The end of the office, the end of the university campus, the death of the city. The past months of pandemic doom and gloom have witnessed many dire predictions. A common theme has been that our new-found, battle-hardened ability to live and work remotely will render physical space obsolete. Yet, after countless lockdowns, quarantines and Zoom sessions, I would put forward an opposite proposition: embracing and reimagining the space of our cities will soon be more powerful -- and more necessary -- than ever before.

To explain why this is the case we must consider the social dynamics of in-person interaction, ones that we took for granted until a year ago, in comparison to their virtual alternatives. In a seminal 1973 paper, American sociologist Mark Granovetter divided our social networks into two types: the "weak ties" between casual acquaintances and the "strong ties" between close family and friends, who are also friends with each other.

Although our strong ties are critical to our well-being, weak ties expose us to a wider world of people and ideas. They challenge our preconceptions and foster our creativity. Conversely, the reliance on strong ties alone makes us drift further away from understanding one another, threatening the health of our societies with polarisation. Not surprisingly, the past year has been marked by civic deterioration on the internet -- especially fake news around the American election -- where different opinions (or the facts themselves) can be ignored by non-communicating social groups.

At MIT, we have been analysing the contents of the Institute's email servers to measure how the abrupt closure of our campus changed our distributions of strong and weak ties. The results confirmed what many are reporting anecdotally: in the virtual world, our opportunities to meet and maintain weak ties fade away. We live in increasingly airtight echo chambers, consigned to tight networks of our strongest ties.

Physical space is an antidote to such digital ills; it is the space of inevitability, where we have no choice but to encounter and contend with one another. There, we cannot filter out diversity and retreat in the reassuring comfort of assortativity, ie the attachment to others who are similar to us.

Yet, when we return to the physical world, we might need to reshape it for the better.

Consider the office, where a measurable "cafeteria effect" encourages innovation and camaraderie among physically adjacent co-workers, but long commutes devastate both the environment and individual quality of life. We can retain some amount of remote working, and we can improve the experience of in-person employees by designing more flexible floor plans that encourage social interaction. A new choreography of office life might allow us to foster weak ties on a more limited time base.

Stepping out of the workplace and on to the city street, we must revitalise les rez-de-chaussées (ground floors) whose traditional occupants -- restaurants and retail shops -- have been uprooted by e-commerce and obliterated by the pandemic. To preserve the social dynamism of our streets, it is time to consider a wider range of tenants: co-working spaces, fab-labs, non-profits, youth entrepreneurship hubs and other centres. These transformational experiments require nimble hands, so on an administrative level we need the agility of local control, public-private partnerships, and digital tools -- from sensors to social media platforms -- that can help citizens influence the process.
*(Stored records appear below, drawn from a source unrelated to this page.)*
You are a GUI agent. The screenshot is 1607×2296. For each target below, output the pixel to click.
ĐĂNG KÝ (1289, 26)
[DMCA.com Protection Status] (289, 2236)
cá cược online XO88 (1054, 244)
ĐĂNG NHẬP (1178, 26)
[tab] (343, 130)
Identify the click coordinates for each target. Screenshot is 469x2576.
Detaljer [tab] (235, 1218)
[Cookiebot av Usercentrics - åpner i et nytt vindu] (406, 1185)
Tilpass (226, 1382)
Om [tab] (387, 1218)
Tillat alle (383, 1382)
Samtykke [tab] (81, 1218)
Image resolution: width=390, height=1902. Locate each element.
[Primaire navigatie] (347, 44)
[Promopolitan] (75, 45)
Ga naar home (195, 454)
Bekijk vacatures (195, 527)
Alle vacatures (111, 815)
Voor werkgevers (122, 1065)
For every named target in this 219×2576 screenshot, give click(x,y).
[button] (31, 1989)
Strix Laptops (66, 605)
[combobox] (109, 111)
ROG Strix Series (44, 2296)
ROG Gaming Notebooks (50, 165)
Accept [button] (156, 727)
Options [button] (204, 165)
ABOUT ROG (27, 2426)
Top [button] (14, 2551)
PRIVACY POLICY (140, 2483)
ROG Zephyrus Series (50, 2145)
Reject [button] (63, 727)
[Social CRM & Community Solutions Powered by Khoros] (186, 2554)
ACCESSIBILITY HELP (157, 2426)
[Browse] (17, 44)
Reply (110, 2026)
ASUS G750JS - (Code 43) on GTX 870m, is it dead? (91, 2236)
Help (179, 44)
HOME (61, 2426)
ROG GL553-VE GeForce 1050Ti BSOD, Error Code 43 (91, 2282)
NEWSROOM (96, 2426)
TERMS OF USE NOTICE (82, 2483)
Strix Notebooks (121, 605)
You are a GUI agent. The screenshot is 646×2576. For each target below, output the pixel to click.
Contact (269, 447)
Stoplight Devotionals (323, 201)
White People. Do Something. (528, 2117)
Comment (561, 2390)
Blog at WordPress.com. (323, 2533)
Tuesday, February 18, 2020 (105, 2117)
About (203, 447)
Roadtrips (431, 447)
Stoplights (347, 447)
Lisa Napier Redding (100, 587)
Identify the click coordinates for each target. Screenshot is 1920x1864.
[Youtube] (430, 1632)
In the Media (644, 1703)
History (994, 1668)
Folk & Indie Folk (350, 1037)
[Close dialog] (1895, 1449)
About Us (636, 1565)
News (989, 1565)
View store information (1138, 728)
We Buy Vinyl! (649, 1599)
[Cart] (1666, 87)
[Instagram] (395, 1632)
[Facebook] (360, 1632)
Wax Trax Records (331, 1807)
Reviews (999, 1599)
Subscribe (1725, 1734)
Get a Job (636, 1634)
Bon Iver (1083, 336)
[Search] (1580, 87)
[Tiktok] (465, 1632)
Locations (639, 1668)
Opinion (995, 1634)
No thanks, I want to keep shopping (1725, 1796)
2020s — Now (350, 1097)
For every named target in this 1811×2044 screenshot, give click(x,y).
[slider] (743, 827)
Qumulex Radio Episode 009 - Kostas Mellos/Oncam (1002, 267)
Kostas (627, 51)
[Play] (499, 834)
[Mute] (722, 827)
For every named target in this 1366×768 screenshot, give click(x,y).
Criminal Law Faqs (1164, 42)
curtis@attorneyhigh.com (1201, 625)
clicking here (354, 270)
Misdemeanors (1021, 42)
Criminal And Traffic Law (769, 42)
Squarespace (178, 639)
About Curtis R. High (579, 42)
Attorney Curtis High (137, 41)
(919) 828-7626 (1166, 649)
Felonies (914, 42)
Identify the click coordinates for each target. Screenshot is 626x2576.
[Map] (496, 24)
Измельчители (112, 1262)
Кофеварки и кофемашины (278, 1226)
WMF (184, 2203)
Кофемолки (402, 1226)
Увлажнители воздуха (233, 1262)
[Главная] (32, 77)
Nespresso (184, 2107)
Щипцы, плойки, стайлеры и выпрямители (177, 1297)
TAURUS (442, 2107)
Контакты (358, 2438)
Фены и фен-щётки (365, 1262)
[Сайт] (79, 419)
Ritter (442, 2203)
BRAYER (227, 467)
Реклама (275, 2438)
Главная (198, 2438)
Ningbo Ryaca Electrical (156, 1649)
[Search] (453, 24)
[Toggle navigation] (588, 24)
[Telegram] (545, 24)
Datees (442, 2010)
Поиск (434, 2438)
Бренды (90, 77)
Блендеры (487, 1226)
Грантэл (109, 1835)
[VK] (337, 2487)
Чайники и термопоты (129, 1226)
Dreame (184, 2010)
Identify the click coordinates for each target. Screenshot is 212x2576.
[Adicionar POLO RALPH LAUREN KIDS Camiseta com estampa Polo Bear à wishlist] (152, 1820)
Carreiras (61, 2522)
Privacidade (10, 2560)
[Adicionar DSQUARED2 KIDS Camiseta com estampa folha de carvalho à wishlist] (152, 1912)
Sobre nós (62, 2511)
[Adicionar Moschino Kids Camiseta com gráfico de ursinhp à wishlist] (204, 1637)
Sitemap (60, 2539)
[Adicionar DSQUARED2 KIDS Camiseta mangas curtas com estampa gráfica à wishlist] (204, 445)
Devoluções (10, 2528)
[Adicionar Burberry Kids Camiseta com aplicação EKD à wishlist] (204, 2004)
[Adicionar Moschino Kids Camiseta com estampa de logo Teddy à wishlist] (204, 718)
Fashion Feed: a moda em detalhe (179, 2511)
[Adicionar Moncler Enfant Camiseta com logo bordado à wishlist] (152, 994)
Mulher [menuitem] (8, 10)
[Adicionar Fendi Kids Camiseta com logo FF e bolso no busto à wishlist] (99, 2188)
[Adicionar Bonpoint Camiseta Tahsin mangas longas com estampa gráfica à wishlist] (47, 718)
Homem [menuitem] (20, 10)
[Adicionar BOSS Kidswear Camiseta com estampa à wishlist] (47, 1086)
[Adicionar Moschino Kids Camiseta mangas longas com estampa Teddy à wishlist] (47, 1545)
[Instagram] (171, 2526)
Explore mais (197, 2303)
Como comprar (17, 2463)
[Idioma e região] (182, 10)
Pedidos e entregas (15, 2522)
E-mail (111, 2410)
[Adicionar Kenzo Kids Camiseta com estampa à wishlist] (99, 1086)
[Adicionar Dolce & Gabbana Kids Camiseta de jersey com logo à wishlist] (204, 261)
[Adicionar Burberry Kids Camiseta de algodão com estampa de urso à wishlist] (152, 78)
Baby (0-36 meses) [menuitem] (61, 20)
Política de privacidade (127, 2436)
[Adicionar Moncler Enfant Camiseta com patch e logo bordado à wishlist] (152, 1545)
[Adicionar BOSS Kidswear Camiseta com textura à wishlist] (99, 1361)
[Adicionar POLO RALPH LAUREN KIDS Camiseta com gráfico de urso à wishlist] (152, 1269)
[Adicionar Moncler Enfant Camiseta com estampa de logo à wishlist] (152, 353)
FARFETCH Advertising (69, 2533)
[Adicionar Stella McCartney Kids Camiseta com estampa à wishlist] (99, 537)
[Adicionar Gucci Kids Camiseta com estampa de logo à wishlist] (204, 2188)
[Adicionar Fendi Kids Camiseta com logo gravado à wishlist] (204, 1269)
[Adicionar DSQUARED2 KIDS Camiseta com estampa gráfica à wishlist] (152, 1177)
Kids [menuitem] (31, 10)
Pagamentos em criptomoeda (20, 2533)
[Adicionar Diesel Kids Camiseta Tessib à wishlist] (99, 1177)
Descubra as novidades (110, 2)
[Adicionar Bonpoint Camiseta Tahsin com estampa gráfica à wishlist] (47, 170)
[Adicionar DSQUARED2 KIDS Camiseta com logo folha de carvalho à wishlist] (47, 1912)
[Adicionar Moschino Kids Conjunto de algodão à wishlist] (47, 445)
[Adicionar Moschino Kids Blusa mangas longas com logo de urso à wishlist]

Finally, we might focus on public space, the power of which cannot be understated. Recent protests in Hong Kong, New Delhi, Minneapolis and Moscow remind us that we must defeat segregation, authoritarianism and inequity in all its forms before they can live up to their potential. To ensure what French sociologist Henri Lefebvre called the "right to the city", we must start by setting the city right.

A post-pandemic world might then start from the redesign of our cities and their physical assets. One hundred years ago, after the devastation of World War I and the Spanish flu pandemic, pent-up demand for sociability burst into a decade of "Années Folles", marked by urban and social richness. Instead of the death of physical interactions, we may be on better ground to predict another joyous return -- and to envision even more. May the 2020s be Années Folles et Justes -- an era in which cities will help us make the most of one another.


Carlo Ratti teaches at the Massachusetts Institute of Technology, where he directs the Senseable City Lab, and is a co-founder of the international design office CRA-Carlo Ratti Associati. He co-chairs the World Economic Forum Global Future Council on Cities.